Data for finding displayed items:

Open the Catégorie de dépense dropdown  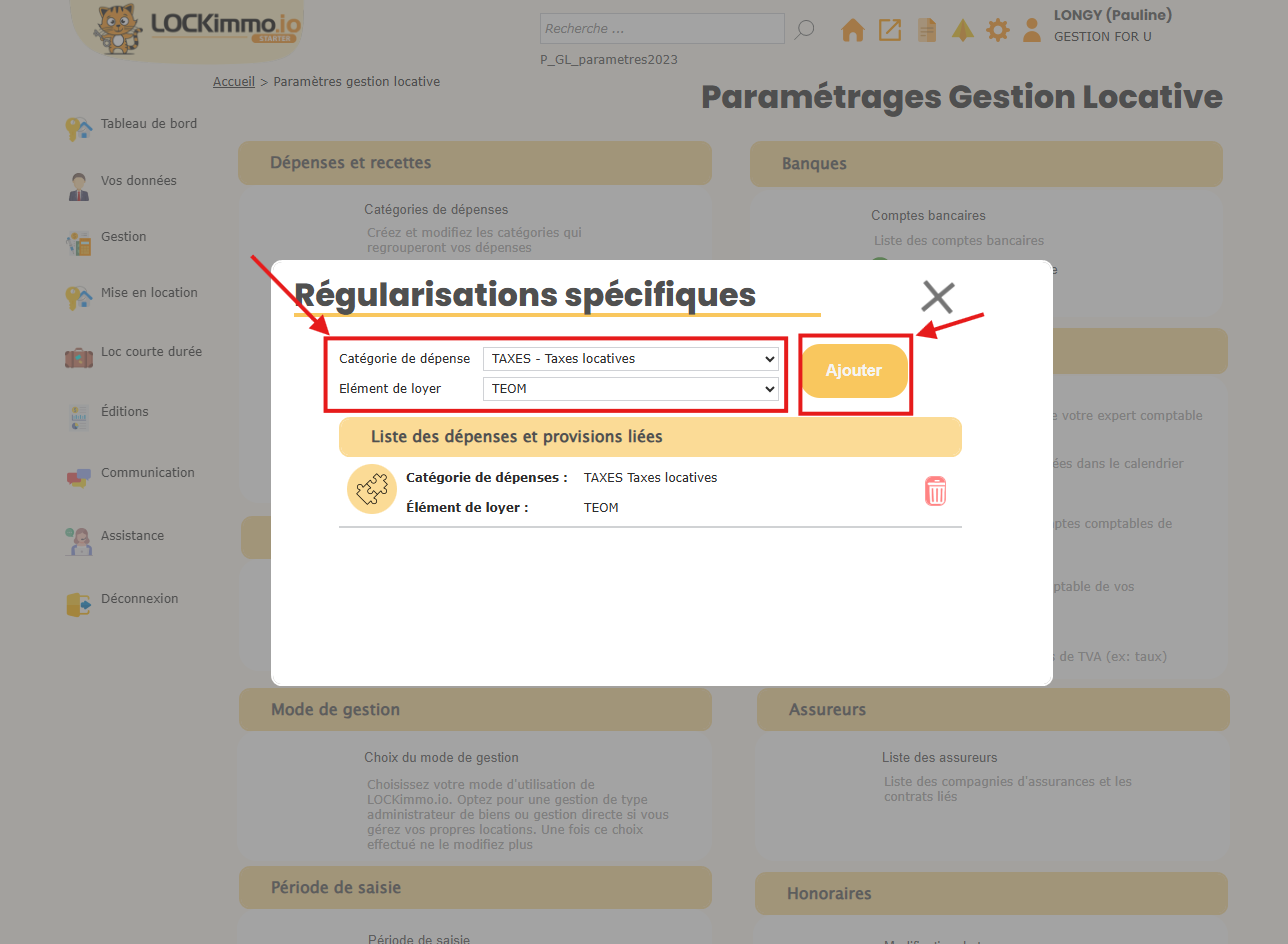(630, 359)
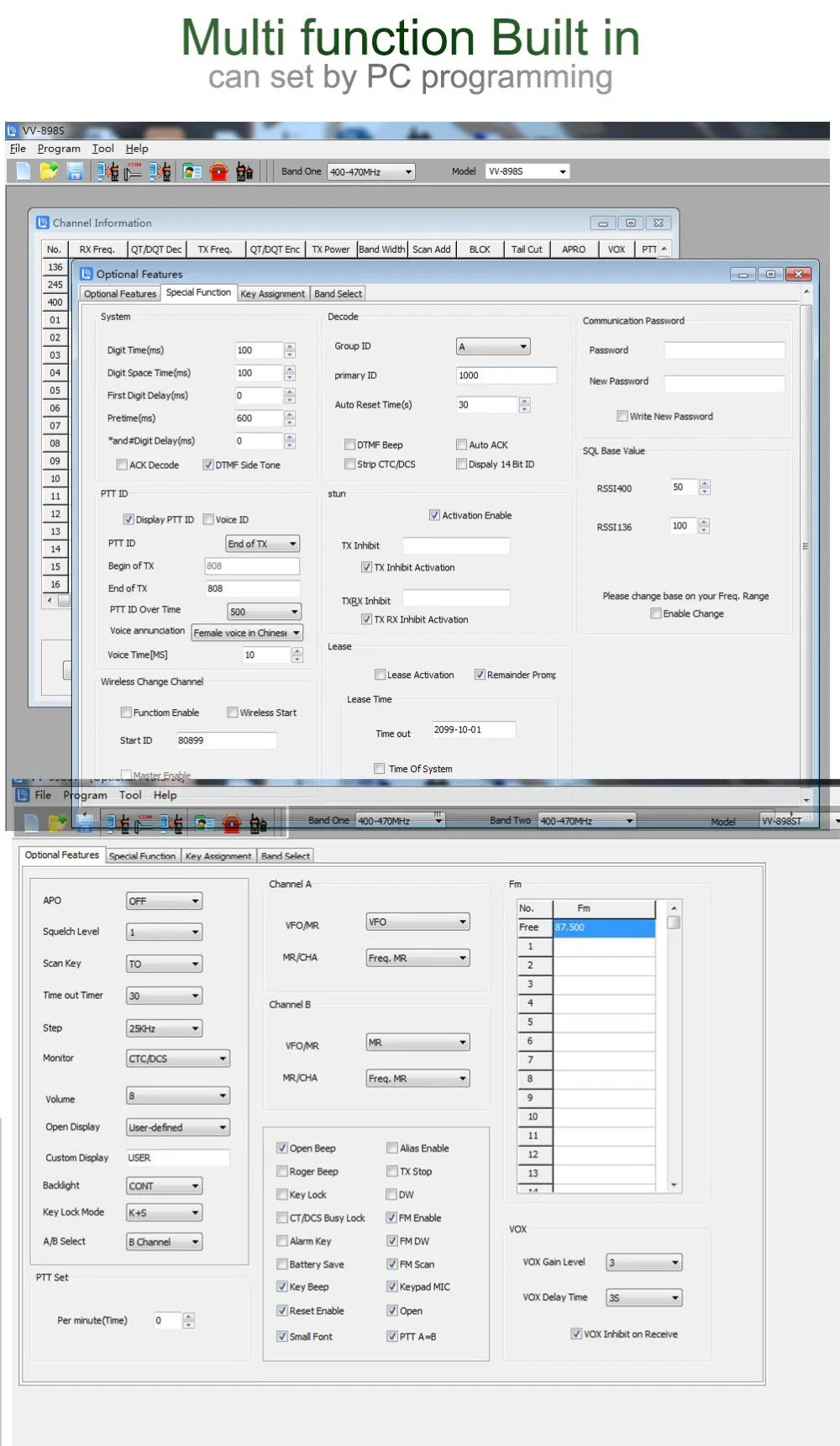Click the ID card icon in the top toolbar
Screen dimensions: 840x1446
(192, 171)
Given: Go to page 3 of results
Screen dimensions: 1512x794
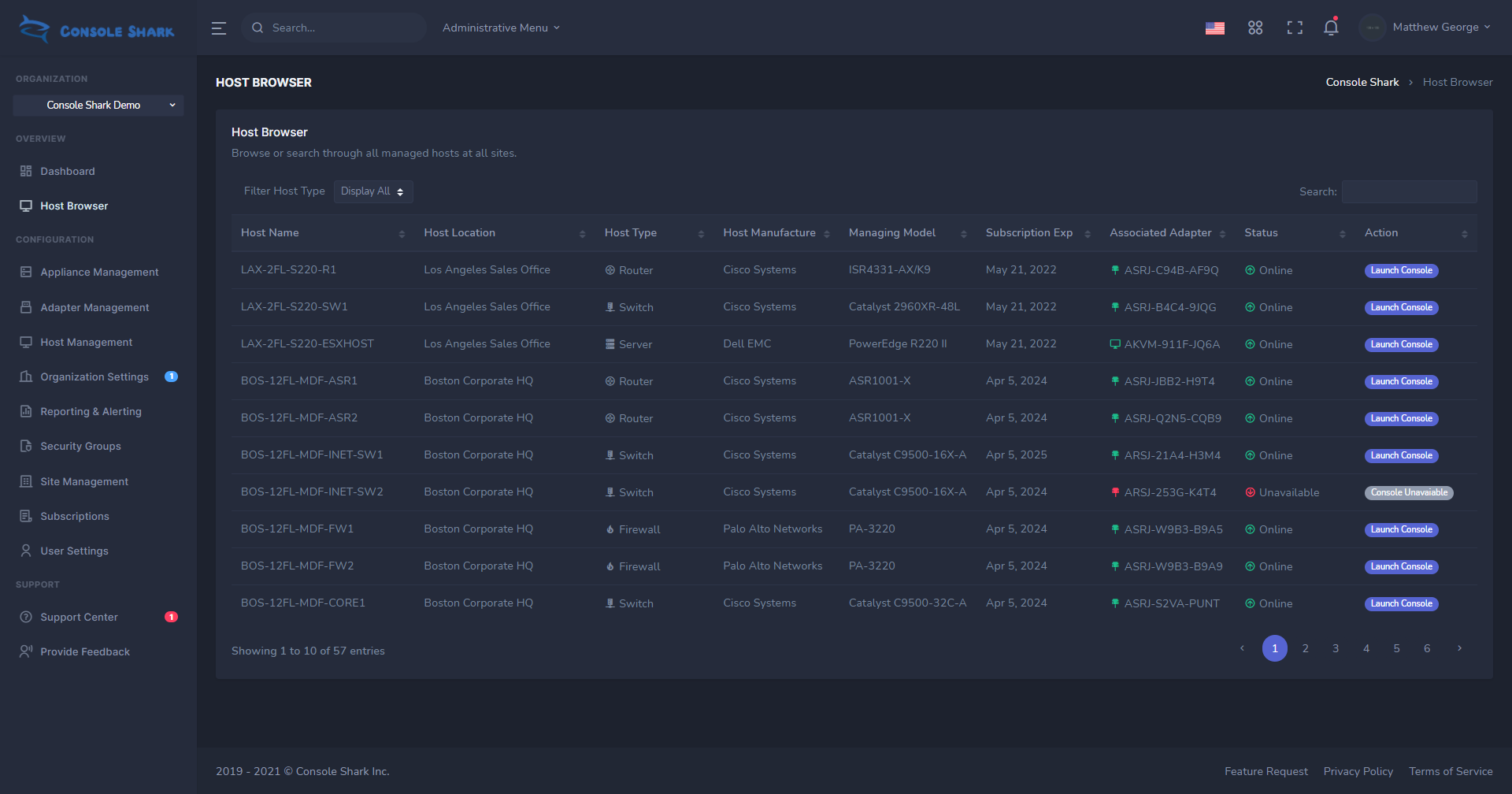Looking at the screenshot, I should pos(1336,648).
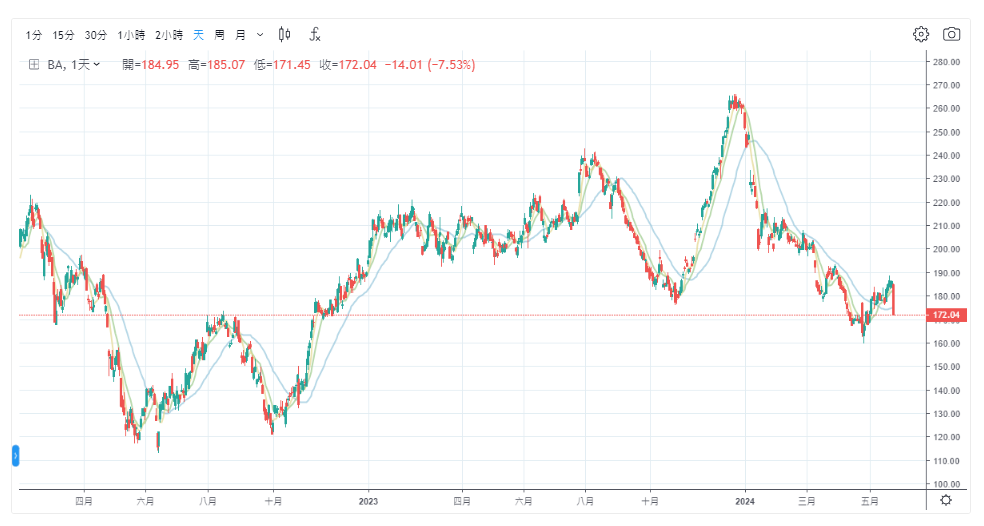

> _The problem_: Could you reproduce the data above verbatim, beginning at the line that contains "Given: Go to page 3 of results" and continuing through the end of the data? Omit the pictures from your answer.

> _Exercise result_:
Given: Go to page 3 of results
Screen dimensions: 1512x794
Looking at the screenshot, I should pos(1336,648).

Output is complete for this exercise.